Overhaul kits for Holly (& other) 4BBL carburetors. .Mallory dual points distributor.
Setting your points with 'feeler' gauges and using a timing light. National top speed limit 55mph. 'Cheater' slicks.
'3 duces' / '6 pack' carbs, or a pair of Holly 650 'double pumpers' with tunnel ram on a 429 Cobra Jet.
'White gas' for 15 cents a gallon-- in your own can. 105 octane Leaded 'premium' gas for 33 cents a gallon.
A '2-55 air conditioner'---- going 55mph with both windows rolled down.
Steering wheels and shifters that didn't lock. No seat belts. Bias ply tires. '8 track' tape player.

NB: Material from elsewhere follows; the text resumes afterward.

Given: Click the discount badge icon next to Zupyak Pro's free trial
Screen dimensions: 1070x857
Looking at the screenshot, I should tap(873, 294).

'Mom's car' usually had a 400 + horse power big block V8 and weighed almost 5,000 pounds. Turbo 350 and 400 Transmissions with no overdrive.
Big luxury cars were available with a 'trailer towing package' and "posi-track" rear ends.

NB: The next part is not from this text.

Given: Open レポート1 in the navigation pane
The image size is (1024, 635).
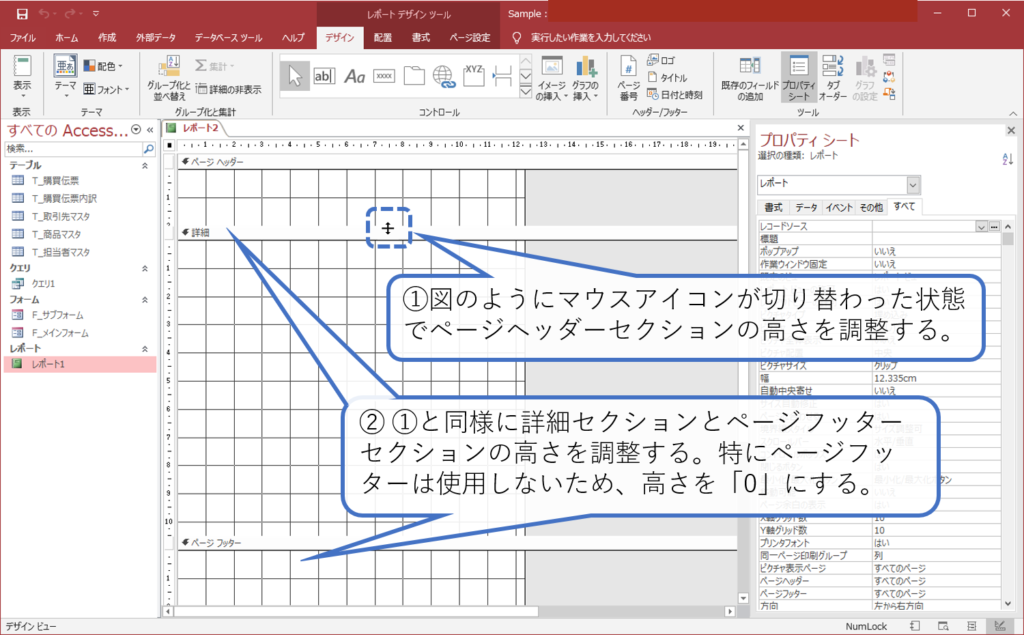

A '64 Stingray still smelled 'new'.
Shop tools with no plastic in them. 'Long distance' phone calls went through various 'big city' operators.
Since your phone number might be: 'FLeetwood' or 'CApital' 1-2345--- you used those letters on your rotary dial phone.

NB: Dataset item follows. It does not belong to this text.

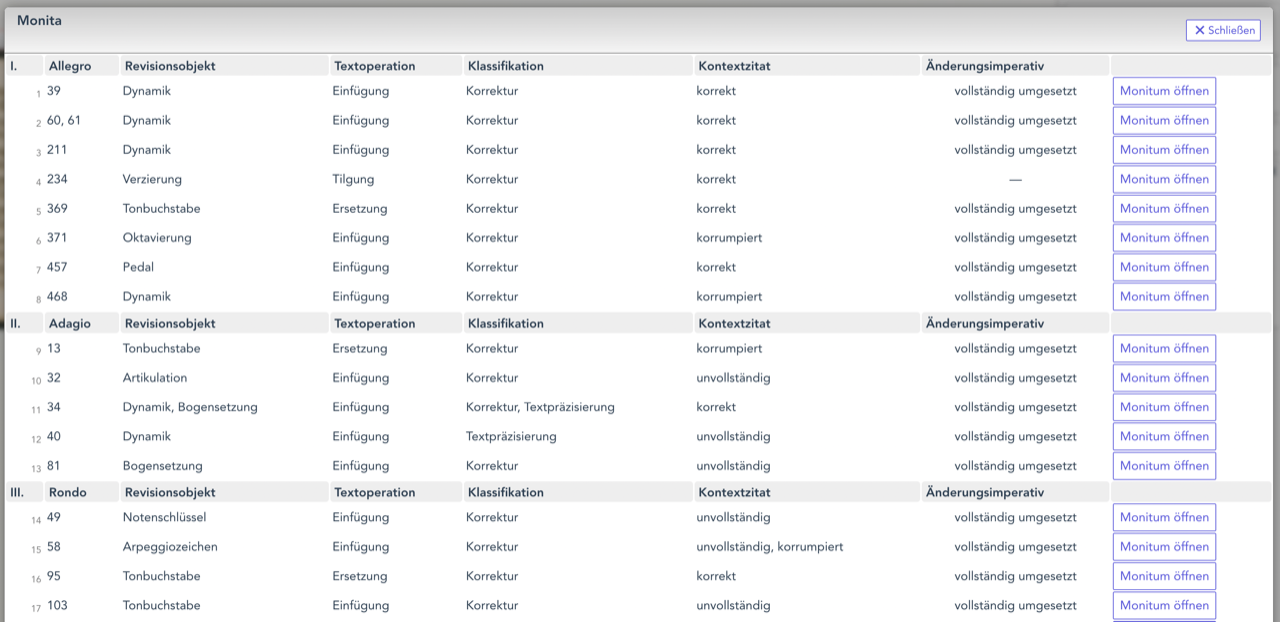
Task: Select the Adagio section header row
Action: pos(640,324)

There were no Postal 'ZIP' codes, and all mail was sorted by hand.
Steel toys from Tonka and Erector sets. Kid chemistry sets that you could make gunpowder with.
Eating at the local 'greasy spoon'. Burger King Whoppers on a Kaiser roll so big it was hard to finish one.
Sneaking people into the drive in theatre by hiding in the trunk.
Having a 'DA', 'crew', 'Beatle', or 'buzz' haircut.
Without a Poloroid camera, you took your film to the drug store to be turned into pictures.... or slides.
Being 10-12 years old and buying ammunition and BBs (100 pack for 5 cents) at 7-11. '7-11' meant 7AM to 11PM.
When you wanted something, Dad always asked, "Do you think money grows on trees"?
At the military surplus store, you could actually buy real military surplus from WWII that was dumped onto the market.
Dwell meter, that throws the new guys for a loop.. then toss out wouble stick and the are lost. Couldn't adjust the points on a Cheby without them
Kmart (just getting started from Kresges) sold tune up kits for most cars (points, condenser and roter) for $2.39. If car started running rough, pull over, pop the distributer cap, file the points with the wife's nail emory board, set the gap useing a matchbook cover (pretty close to 016 thousandths) and hit the road to K mart.
To Follow up Winger Ed:
Overdrive!
3 on the column or 4 on the floor!
:D Then there`s:
Carrying the mail.
Balling the jack.
Terms for very fast drivers.
Good luck.Have fun.Be safe.
Leo
One I heard on a few occasions, "I brought you into this world, and by God, I can take you out."
I`m saving up to buy....
That went away with 'hula hoops', rabbit ear antennas to get in the 3 TV stations, and steel roller skates that clamped onto your saddle or penny loafers.
Also gas stations with a service bay & mechanic on duty, and you had to get permission to pump your own gas, then go inside and pay.
dagnagit!
Mom would say, "Those kids are running around like a 33 & 1/3 record played on 78".
Grandma's cure for any illness was 2 table spoons of Castor oil.
Grocery stores only had paper sacks. Meat came in white paper wrappers.
Mom packed your steel lunchbox with a sandwich wrapped in wax paper.
You stood in line for your new prison made license plates that all expired on the same day every year.
You returned your empty glass soda bottles for deposit when you got refilled ones.
People knew what a 'church key' was for.
There was a very good reason you checked the oil and tire pressure whenever you got gas.
Nobody knew 'white gas' or the cheapest 'no Lead' was a perfect substitute for Coleman fuel.
If you drove a pick up truck into the city- you were some kind of really poor country bumpkin.
In older houses, you still occasionally saw Deerborn or even open flame gas heaters.
Only you can prevent forest fires
Ask what you can do for your country, not what your country can do for you.
Smokey
If I tell you a rooster can pull a freight train, you better harness him up
Flipped chicken
This thread should be called "Giggles and memories".